NORDESTE: Eu queria saber que desejo de mudança é esse? É desejo de mudar para quê?
Amorim:
Essa coisa da mudança já estava presente nas eleições de 2012. Os candidatos a prefeito, aqui em Vitória mesmo, o candidato que acabou se reelegendo agora, fazia até um gesto com a mão, com um dedo girando em cima do outro, como se indicasse que ele seria o candidato da mudança. Acabou não sendo. Não por isso, necessariamente, mas o gesto diz muito a tônica daquela eleição. A eleição de agora se deu em outra direção. Me parece que essa direção é herança daquela: nós mudamos e a mudança não produziu bons frutos.
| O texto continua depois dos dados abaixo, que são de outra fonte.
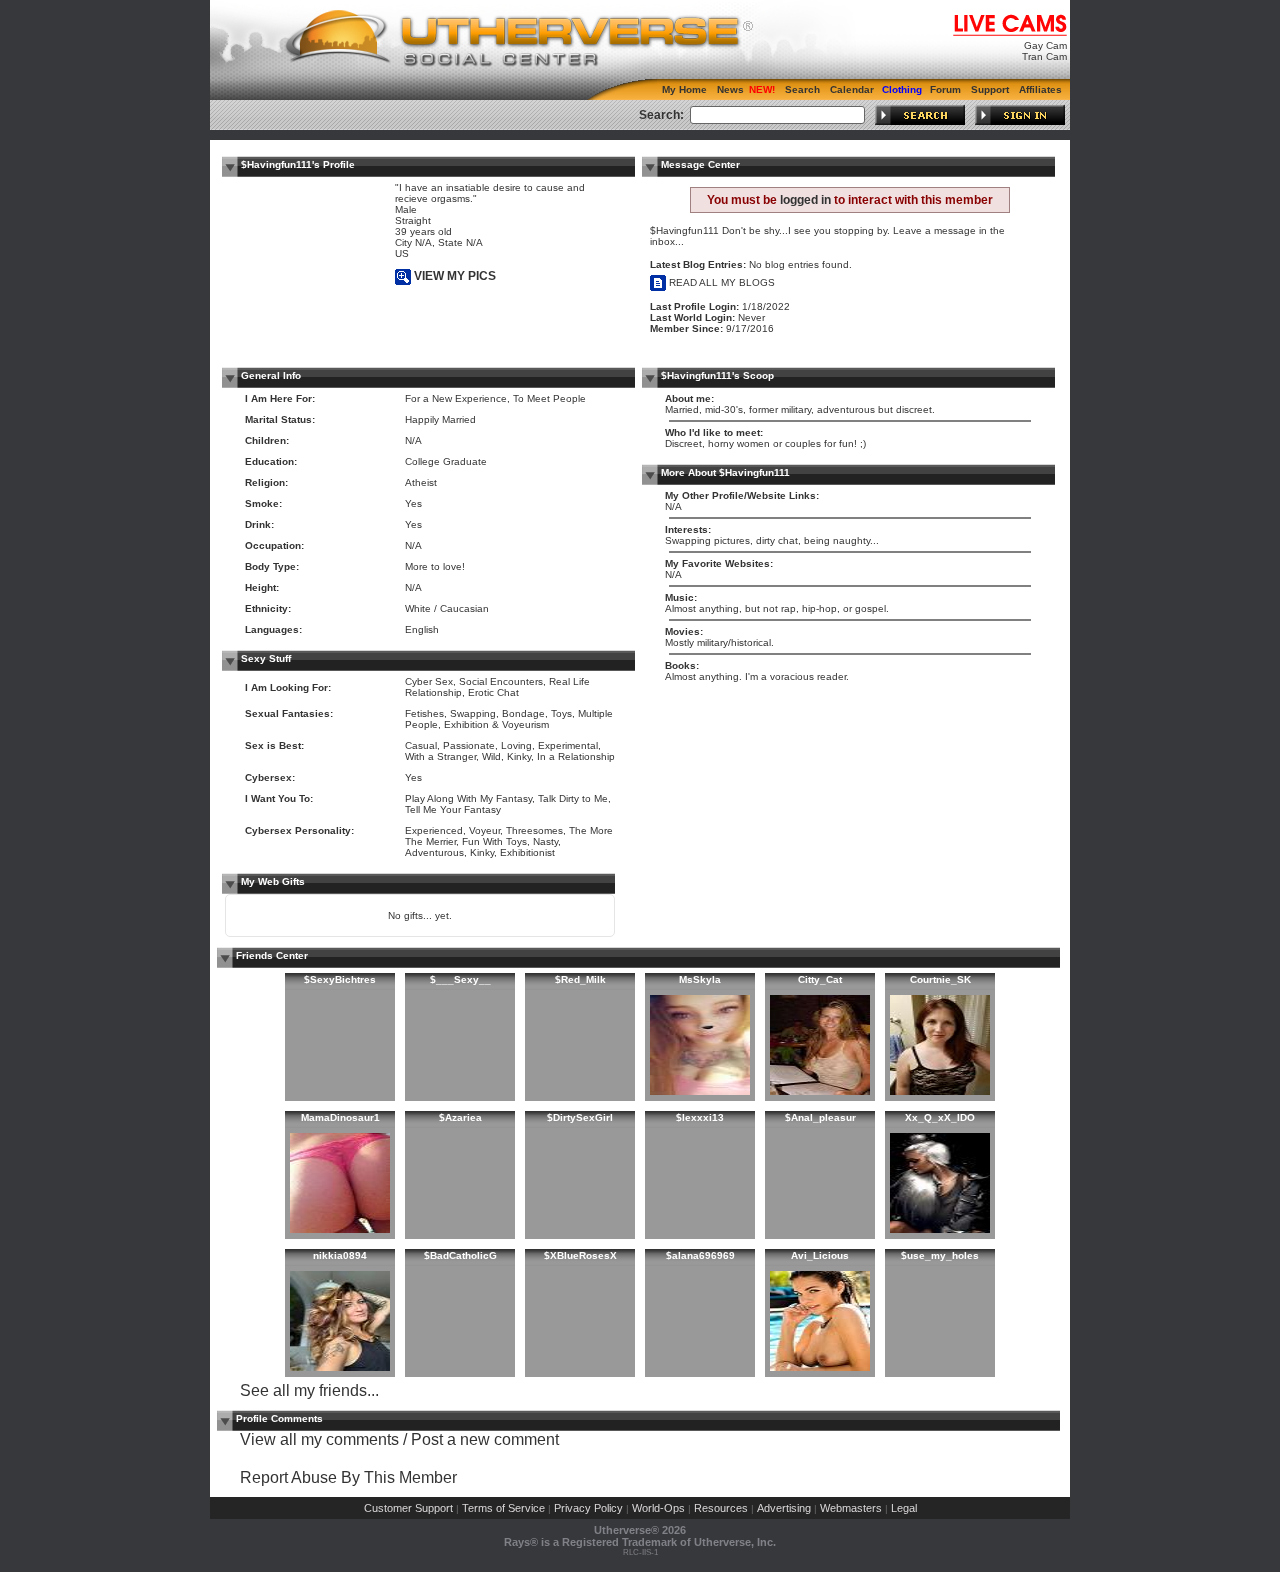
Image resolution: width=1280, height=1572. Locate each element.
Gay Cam (1045, 45)
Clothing (902, 89)
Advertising (784, 1508)
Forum (945, 89)
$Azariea (460, 1117)
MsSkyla (700, 979)
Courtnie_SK (940, 979)
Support (990, 89)
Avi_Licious (820, 1255)
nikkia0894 (340, 1255)
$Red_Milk (580, 979)
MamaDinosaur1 (340, 1117)
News (730, 89)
Então agora o desejo pareceu ser de candidatos que embora disputando cargos políticos não quisessem ser políticos ou não fossem políticos. E aí o caso mais emblemático seja o prefeito eleito de Belo Horizonte, cujo tema da campanha era chega de políticos. Então eu acho que essa questão da mudança não é de agora, ela vem pelo menos de 2013, ela decorre dessa crise mais ampla da democracia que não é só no Brasil e penso que tem alguns elementos aí que faz com que determinados setores como os de extrema direita, pelo seu discurso, que como já falei, tem uma vantagem, e de um outro lado empresários tenham também vantagem, caso do Dória em São Paulo, caso do próprio Kalil, que não deixa de ser um empresário do futebol, caso do Donald Trump, claramente, porque esse candidatos se apresentam como não políticos, como anti-políticos, o que ainda é pior, porque diminui ainda mais a confiança ainda no regime político, e como candidatos que farão um governo objetivo não ideológico, farão o que tem que ser feito. Só que isso não existe. Todo mundo tem uma ideologia mesmo que não reconheça, ainda que não professe abertamente. Porque todo mundo está colocado em um ponto de vista e enxerga o mundo de uma ótica particular. Eu acho que essa mudança não é recente, aqui no Brasil vem desde uns três, quatro anos atrás, decorre de uma crise que também não é só nossa, e favorece a uma nova elite política muito específica. Políticos de direita ou extrema direita ou pessoas que não são da política, notadamente empresários que passam a se aventurar nessa seara.